+++ EXCERPT TO READ

# Bioshock Infinite



## stillalive (Mar 12, 2013)

Anyone want to hazard a guess at the characters' types in Bioshock Infinite? MASSIVE HUGE SPOILERS AHEAD, DO NOT READ IF YOU HAVEN'T FINISHED THE GAME!!!

....


....

Elizabeth: She's definitely an NF-- she's a total dreamer and idealist. Loves to read, loves to daydream, wants to travel. I'm leaning towards ENFJ for her. She's super empathetic and compassionate, in a Fe dom way IMO. Like, all the xNFPs I know really enjoy helping people, but it's a different type of helping and a different type of enjoyment. As Booker says during one of the load screens, (I'm paraphrasing) "The girl has a lot of compassion for the people in Shantytown-- compassion enough to get us killed." She's all about shaking up the system, helping start a revolution, achieving equity for everyone... it's not that xNFPs don't care about that stuff, but in my experience, they tend to talk about it in very different ways than ENFJs. And Elizabeth is even better than her father at being a manipulative cult leader, which is pretty much the stereotypical ENFJ "evil" side, lol! And the little things she does (making a corpse look more peaceful, giving the little boy an orange while singing to him, etc.) strike me very much as the thought process of someone with extroverted feeling backed up by introverted intuition.

++++++
+++ MATERIAL

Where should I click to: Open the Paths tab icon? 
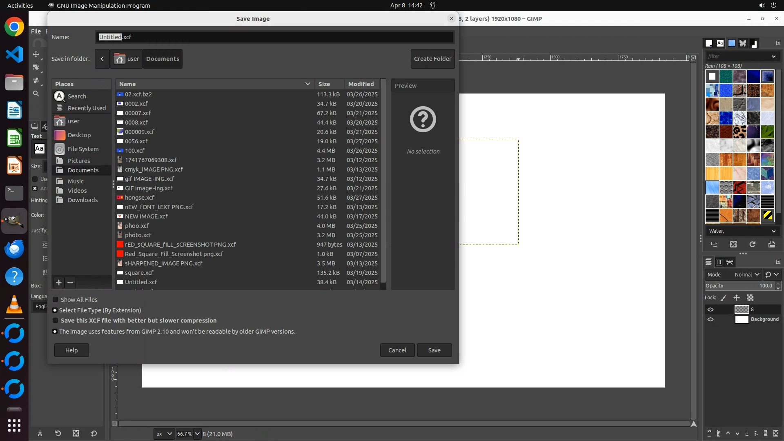pos(730,262)
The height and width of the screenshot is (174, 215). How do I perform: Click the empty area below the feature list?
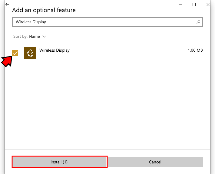(x=106, y=106)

++++++

● PROBLEMS AND TASKS
- a) In the Bioshock Infinite post above, which personality type does the writer lean toward for Elizabeth?
- b) Explain, using the Bioshock Infinite post above, why the writer is certain that Elizabeth is an NF.

● WRITTEN ANSWERS
- a) ENFJ.

- b) The writer calls Elizabeth a total dreamer and idealist. She loves to read and daydream and wants to travel.